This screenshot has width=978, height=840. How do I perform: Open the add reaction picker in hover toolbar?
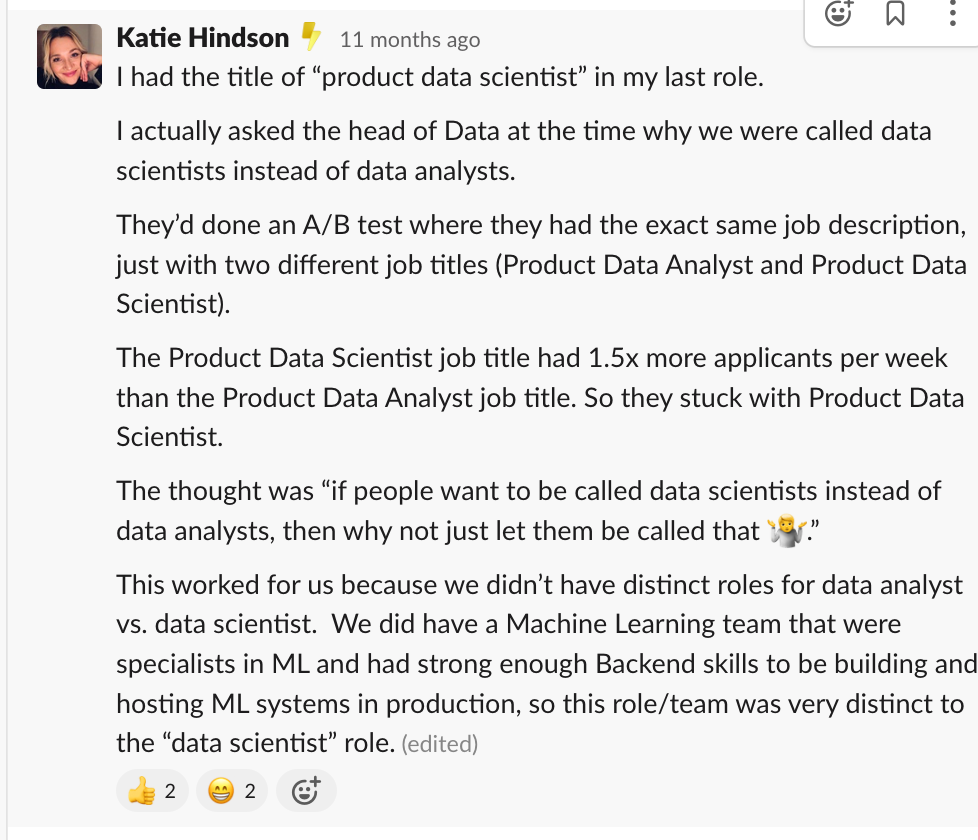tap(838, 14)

⁂

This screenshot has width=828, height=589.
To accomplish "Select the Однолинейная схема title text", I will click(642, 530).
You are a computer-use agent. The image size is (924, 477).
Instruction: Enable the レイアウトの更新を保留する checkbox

⁂

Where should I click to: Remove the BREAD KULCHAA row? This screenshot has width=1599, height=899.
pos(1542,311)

⁂

## DESCRIPTION OF THE TASK:
Given the data above, transcribe exactly the lines from the one containing "You are a computer-use" down to the one containing "Instruction: Enable the", and no others.

## ANSWER TO THIS PROBLEM:
You are a computer-use agent. The image size is (924, 477).
Instruction: Enable the レイアウトの更新を保留する checkbox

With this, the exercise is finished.